» **SET TASK**: Rewrite the rows below with every "menu" switched to "tab" and nothing else changed. Leave the pictures out of your answer.

Items from a data source:
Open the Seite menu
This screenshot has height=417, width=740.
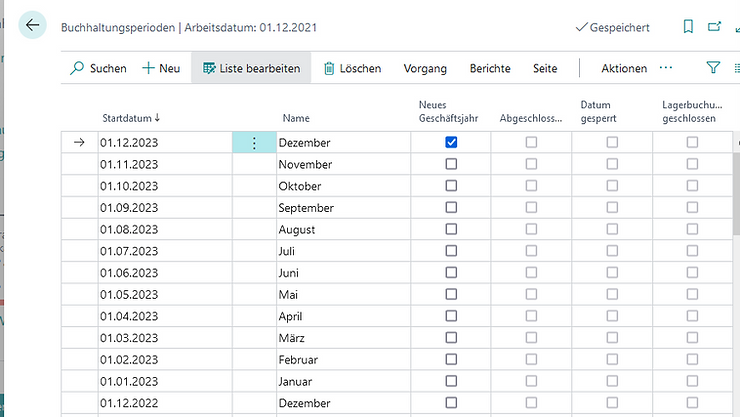click(x=545, y=68)
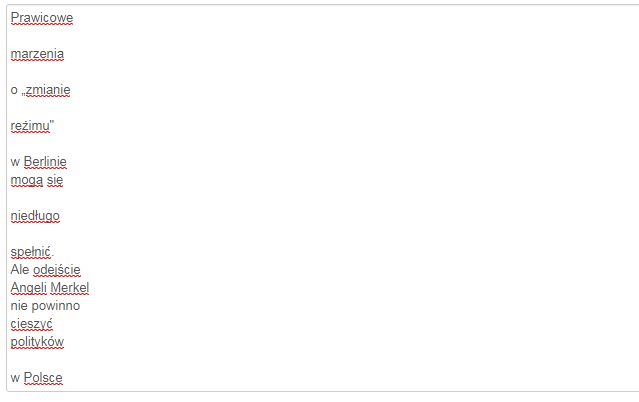Click the underlined word "mogą"

tap(26, 180)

» **TASK SOLUTION**:
Open the Seite tab
This screenshot has height=417, width=740.
click(x=545, y=68)
Click the underlined word "mogą"

tap(26, 180)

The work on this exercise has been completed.